──────── Extracted text

A thought had always crossed my mind as I was growing up, especially during my formative high school years, during when I often pondered my existence and direction in life. This prevalent thought was whether, if I had a choice, I would want to grow up rich and affluent compared to my peers, or whether I would want to grow up less affluent.
I know the thought might seem like a no-brainer, OF COURSE one would want to grow up wealthy and affluent, but there are some downsides to this, even though it might not seem apparent at first. However, these downsides might not happen to everyone who is born wealthier than the rest.
So like I always do here on youngandthrifty.ca, I think I'm going to do a blatant pros and cons list:
Pros For Growing Up Wealthy
- As offspring of a well-to-do family, you may be well rounded as you have access to every course or extra-curricular activity available. You are enrolled in hockey, soccer, basketball, golf lessons, expensive piano classes, French lessons, or figure skating- the list goes on.
- You are taught to be more of an advocate for yourself, you can speak your mind (even if the audience likely isn't interested in what you say, you say it anyway)

────────────────
──────── Entries supplied

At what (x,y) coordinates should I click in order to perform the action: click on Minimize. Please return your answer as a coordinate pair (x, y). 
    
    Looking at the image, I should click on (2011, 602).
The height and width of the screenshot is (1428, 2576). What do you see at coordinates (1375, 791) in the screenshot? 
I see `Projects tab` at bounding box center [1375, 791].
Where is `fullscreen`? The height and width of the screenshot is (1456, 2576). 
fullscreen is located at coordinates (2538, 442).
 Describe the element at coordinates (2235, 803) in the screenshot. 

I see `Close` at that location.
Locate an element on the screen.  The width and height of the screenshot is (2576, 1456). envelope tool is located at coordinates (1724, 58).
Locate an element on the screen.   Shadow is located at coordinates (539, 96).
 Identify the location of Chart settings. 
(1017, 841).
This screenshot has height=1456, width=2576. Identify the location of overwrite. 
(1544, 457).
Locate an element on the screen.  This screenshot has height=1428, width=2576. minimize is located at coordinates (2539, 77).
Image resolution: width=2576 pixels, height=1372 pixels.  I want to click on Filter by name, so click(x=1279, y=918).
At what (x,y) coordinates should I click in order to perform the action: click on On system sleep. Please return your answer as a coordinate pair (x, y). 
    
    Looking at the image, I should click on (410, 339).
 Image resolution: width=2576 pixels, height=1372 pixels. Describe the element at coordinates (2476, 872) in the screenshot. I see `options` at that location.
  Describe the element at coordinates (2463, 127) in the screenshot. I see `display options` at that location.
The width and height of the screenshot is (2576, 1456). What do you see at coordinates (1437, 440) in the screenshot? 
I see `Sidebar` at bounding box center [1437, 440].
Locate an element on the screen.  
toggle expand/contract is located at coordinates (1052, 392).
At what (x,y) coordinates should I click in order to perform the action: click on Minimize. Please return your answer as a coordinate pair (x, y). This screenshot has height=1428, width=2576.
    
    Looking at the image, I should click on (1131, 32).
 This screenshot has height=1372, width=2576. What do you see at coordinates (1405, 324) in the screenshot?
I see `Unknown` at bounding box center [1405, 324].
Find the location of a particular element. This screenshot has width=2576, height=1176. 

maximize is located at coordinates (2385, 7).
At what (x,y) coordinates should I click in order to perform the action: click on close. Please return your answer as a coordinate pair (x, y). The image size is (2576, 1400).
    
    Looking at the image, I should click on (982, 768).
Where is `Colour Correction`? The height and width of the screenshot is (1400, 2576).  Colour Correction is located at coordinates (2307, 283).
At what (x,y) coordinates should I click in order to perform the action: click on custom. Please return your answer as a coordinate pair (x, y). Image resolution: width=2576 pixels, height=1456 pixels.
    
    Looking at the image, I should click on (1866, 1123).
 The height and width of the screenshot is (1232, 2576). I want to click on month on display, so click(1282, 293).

────────────────

* **Instructions for the task**:
Pick up the blog post about growing up wealthy right after its final sentence and continue it. The items were taken from a different source than the blog post about growing up wealthy.

* **Answer to this exercise**:
- Because your parents have connections, you are given more opportunity, much like what is mentioned in the excellent book by Malcolm Gladwell “The Outliers: The Story of Success”
Cons For Growing Up Wealthy
- Your parents gave you anything and everything that you ever wanted, the latest gadget, the latest car, and even a shiny new Mercedes Benz on your 16th birthday. Some may argue that this is not a “con” but the expectation of instant gratification (an unfortunate trait that us Generation Y possess and is a prime reason why Generation Y's can't save $) is ten-fold compared to this trait in regular old Generation Ys.
- Wealthy children may not know the “value of a dollar” as they did not need to work through high school or university, their parents funded their education and made sure they “focused on their studies” (as we all know this can be detrimental later in life, as money sense and learning about saving, investing, and spending responsibly doesn't necessarily come intuitively).
- Not being taught about saving and investing, silver spoon kids can easily burn through the money given to them
- If your parents are really successful, it is likely that you will have a difficult time exceeding their success. Doctor parents try and get their children into medical school, but they can't, and having “doctors in the family” just doesn't cut it any more. Having a silver spoon in your mouth doesn't necessarily guarantee success.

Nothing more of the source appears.